A complete abdominoplasty involves five steps:

  1. An incision is made from hip to hip just above the pubic area.
  2. Another incision is made to free the navel from the surrounding skin.
  3. The skin is detached from the abdominal wall to reveal the muscles which are to be tightened. These muscles are tightened with sutures.
  4. The skin flap is reattached with any extra skin being removed. A new hole for the navel is made and stitched into place.
  5. All stitches are dressed and any excess fluid from the site is drained.


A partial abdominoplasty involves three steps:

  1. A smaller incision is made.
  2. The skin in removed between the incision and the navel.
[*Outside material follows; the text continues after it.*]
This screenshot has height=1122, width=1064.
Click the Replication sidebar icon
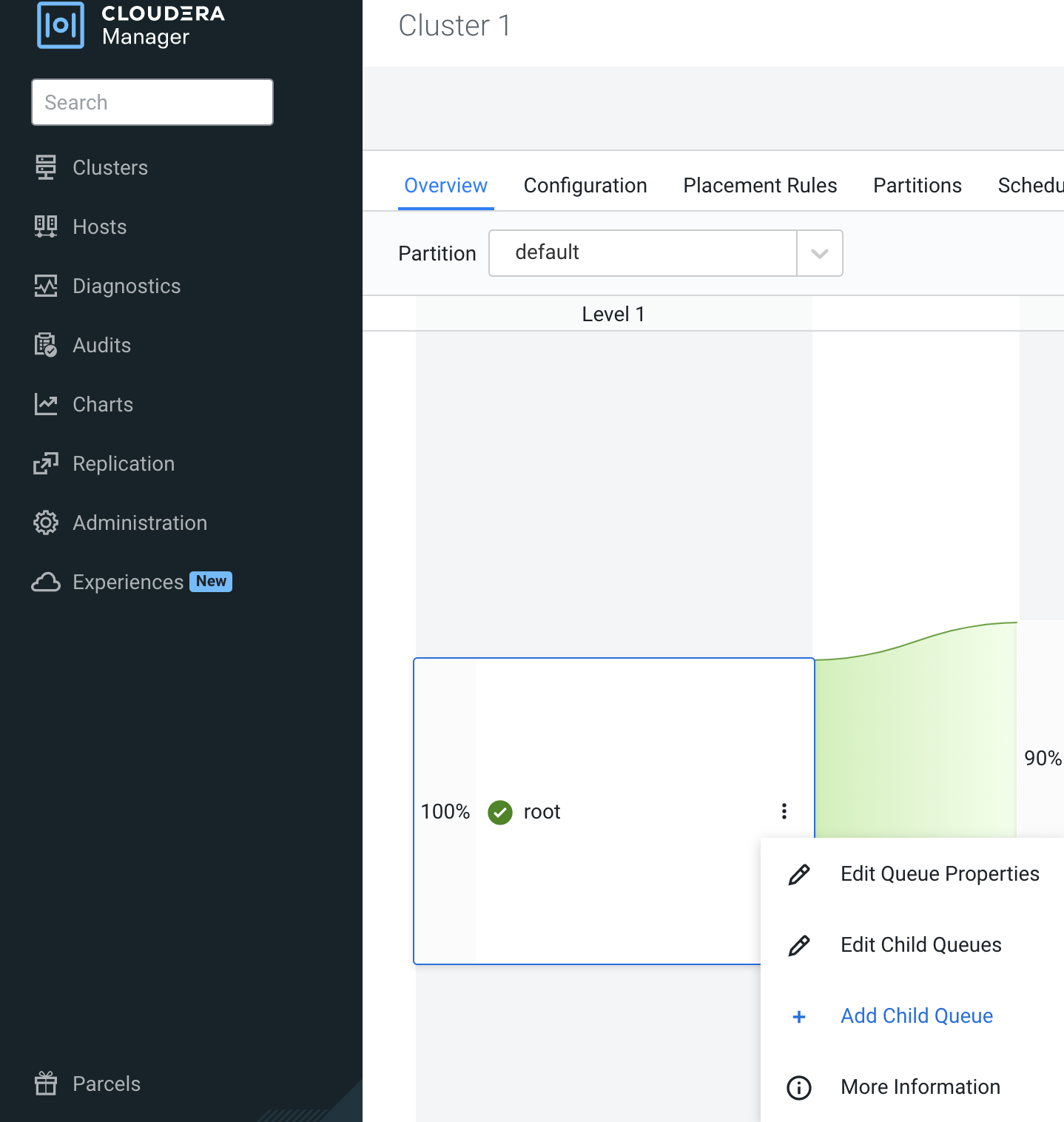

The skin is stretched down and excess skin removed.
  3. The flap is stitched back into place.


It is important to know that a tummy tuck is not a treatment for weight control and is not a substitute for regular physical activity and a healthy balanced diet.
3-Step program for abdominal muscles

Step 1
Many people are not aware that only 1% of your overall abdominals development comes from training. If you want your abdominal muscles to show, you must have abs to show and a low percentage of body fat for them to appear. The most important fact is that training does nothing to eliminate the layer of fat that is covering the muscles.

–Excessive abdominal muscles workout will not make your abdominal muscles to appear.

Step 2
It is proven that about 9% of complete training should be cardio-training as a fat burning tool. High intensity interval training is definitely the fastest and the most efficient method you can use to loose the pounds.
Everyone should learn how to use cardio-training effectively and to enhance metabolism. Important thing to know is that cardio-training can be done twice a day for a full body effects!

Step 3
Most of the people who want to lose belly fat are not aware that 90% of their efforts should be focused on their diet.  A lot of people train their abdominal muscles and do all kinds of cardio and they still forget that nutrition plays such a massive roll in getting rid of belly fat. 

Some useful advice

Relax everyday

Many experts claim that when you're stressed your body creates hormones that can increase your abdominal fat deposits. Chronically high stress levels makes your body  pump these hormones into your bloodstream continually resulting in a dramatical increase of fat deposits over time. To lose belly fat you have to find effective ways to lower your stress levels.

Some very useful anti-stress techniques are:

  • deep-breathing
  • meditation
  • yoga
  • bike riding


Eat more healthy fats

Most of the people simply don't get enough healthy fats in their diets, especially the vitally-important omega-3 fatty acids. Omega-3 fats have been shown to decrease fat-storing and increase fat-burning. Omega-3-rich foods include fish and flax seeds or they may be taken in a form of omega-3 supplement every day.

Try the Mediterranean Diet... or at least a "Mediterranean-style" diet

This natural diet has definitely been shown to boost health, protect against chronic disease, and help reduce body fat levels. It works because it's high in antioxidant-rich fruits and vegetables as well as healthy fats like virgin olive oil and oily fish. At the same time it's low in "bad fats" and "bad carbs".